In August, the decision was made: Google is a monopoly and its anticompetitive policies have resulted in “interlocking and pernicious harms,” according to the US Department of Justice. Now comes the time to restore this competitiveness by taking up a classic idea: divide Google into several companies.
This isn’t the first time they’ve tried to break up Google and it may not be the last, but the bells of a division are ringing again. Chrome, Android and the search engine each on their side and a technological landscape that would change forever.
Chrome, Android and Google, each in their own way
The United States Department of Justice presented its proposal for force Google to sell part of its business in what would be the first division of a technology company in 40 years.
This division is located within the solutions framework proposed before Judge Amit Mehta, who ruled against Google in the monopoly case last August. The remedies are found in four areas:
- Searches: restrict or eliminate default search agreements, pre-installs and revenue sharing agreements, considering structural solutions to separate Chrome, Play and/or Android from Google, as well as limit Google’s control over emerging search technologies such as those powered by AI and implement educational programs to promote informed search engine choices.
- Access and use of data: Require sharing of Google’s search index, data, algorithms and AI models, require transparency of Google advertising results, features and signage.
- Extension of the research monopoly: Limit Google’s use of contracts to prevent competitors’ access to web content and allow publisher websites to opt out of training or appearing in Google’s AI products, such as AI summaries .
- Advertising practices: scale back or restructure Google’s advanced advertising products, including AI-based tools, and explore options for licensing the Google advertising feed separately from search results.
It is in the first point that structural solutions such as the separation of Chrome, Play and/or Androidwhich would have a number of repercussions and ramifications on the industry that are still difficult to imagine, inside and outside the United States.
It’s so hard to imagine Google saying in a blog post that these proposals “risk harming consumers, businesses, and developers.” Point by point, Google highlighted why the proposed solutions are a bad ideain his opinion:
- Separate Chrome from Android, Google said, this would directly destroy both.
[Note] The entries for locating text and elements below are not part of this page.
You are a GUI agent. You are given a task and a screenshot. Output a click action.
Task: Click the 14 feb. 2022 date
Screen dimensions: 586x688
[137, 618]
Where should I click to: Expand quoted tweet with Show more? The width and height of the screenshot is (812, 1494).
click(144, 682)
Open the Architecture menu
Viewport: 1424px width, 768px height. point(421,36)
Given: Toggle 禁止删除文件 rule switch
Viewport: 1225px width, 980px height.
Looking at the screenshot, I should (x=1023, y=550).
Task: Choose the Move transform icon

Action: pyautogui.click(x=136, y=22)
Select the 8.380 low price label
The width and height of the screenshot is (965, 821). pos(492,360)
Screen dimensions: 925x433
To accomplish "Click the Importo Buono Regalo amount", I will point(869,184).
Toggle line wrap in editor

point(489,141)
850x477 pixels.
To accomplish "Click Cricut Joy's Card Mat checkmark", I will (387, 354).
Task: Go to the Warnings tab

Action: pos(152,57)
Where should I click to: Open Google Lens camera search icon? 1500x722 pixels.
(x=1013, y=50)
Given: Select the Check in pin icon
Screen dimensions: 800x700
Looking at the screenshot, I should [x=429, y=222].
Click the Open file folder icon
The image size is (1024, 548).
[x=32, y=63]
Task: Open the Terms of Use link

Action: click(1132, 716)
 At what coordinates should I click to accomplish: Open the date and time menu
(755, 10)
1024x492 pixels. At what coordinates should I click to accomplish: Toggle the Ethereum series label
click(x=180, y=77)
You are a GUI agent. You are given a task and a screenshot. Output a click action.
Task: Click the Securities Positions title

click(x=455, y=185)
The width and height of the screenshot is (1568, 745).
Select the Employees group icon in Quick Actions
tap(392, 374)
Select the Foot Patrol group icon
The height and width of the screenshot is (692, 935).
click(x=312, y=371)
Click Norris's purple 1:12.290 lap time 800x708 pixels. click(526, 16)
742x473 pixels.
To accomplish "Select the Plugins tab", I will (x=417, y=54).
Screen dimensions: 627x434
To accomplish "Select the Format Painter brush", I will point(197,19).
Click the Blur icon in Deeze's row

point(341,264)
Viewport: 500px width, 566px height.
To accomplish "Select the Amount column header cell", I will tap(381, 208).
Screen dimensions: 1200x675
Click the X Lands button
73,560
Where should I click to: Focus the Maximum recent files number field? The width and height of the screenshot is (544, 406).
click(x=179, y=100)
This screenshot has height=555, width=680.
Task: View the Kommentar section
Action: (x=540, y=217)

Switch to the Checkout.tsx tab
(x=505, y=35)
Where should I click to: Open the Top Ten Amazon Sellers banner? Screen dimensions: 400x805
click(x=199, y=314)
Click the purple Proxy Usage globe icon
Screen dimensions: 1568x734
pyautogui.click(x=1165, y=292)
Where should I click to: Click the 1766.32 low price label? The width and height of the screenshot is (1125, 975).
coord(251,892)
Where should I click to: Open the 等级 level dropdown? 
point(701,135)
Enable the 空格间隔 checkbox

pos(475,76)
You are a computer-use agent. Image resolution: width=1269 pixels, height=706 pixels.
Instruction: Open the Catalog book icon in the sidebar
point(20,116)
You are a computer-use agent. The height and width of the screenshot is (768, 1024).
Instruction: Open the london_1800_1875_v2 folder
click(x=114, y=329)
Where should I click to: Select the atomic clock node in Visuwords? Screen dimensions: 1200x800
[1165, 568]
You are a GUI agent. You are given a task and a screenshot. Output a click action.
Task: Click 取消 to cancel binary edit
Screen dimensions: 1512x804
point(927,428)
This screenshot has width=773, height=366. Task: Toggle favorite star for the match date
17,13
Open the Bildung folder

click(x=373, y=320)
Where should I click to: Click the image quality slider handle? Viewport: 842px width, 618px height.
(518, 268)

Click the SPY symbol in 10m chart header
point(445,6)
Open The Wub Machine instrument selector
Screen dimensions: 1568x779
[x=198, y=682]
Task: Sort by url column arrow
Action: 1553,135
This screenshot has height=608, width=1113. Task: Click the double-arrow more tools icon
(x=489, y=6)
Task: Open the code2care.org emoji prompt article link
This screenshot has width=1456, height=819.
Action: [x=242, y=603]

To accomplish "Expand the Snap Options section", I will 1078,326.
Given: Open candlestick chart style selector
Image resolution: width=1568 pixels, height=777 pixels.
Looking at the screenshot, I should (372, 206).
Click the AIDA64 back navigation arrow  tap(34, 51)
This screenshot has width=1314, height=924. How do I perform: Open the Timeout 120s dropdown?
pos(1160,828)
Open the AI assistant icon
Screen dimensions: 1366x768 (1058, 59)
The reason given is that few companies would have the ability or motivation to maintain their open source or invest in the same way that Google does in its current situation. Such a change would also affect many industries, since Android and Chrome are used on all types of devices.
- Force sharing of research data creates significant security and privacy concerns among users.
- Put obstacles in the way of Google’s AI tools This could hold back American innovation in artificial intelligence at a crucial time.
- Changes in Google Advertising They can potentially make advertisements less interesting and less useful to consumers.
- Search Engine Promotion Restrictions They would harm consumers and businesses and reduce the revenue of companies such as Mozilla or Android mobile makers, which could lead to higher phone prices.
Everything has not yet been said neither by Google nor by the United States Department of Justice, who must present their final proposals and receive Google’s response. next year. We will then know the future of Google and its possible forced division into different companies.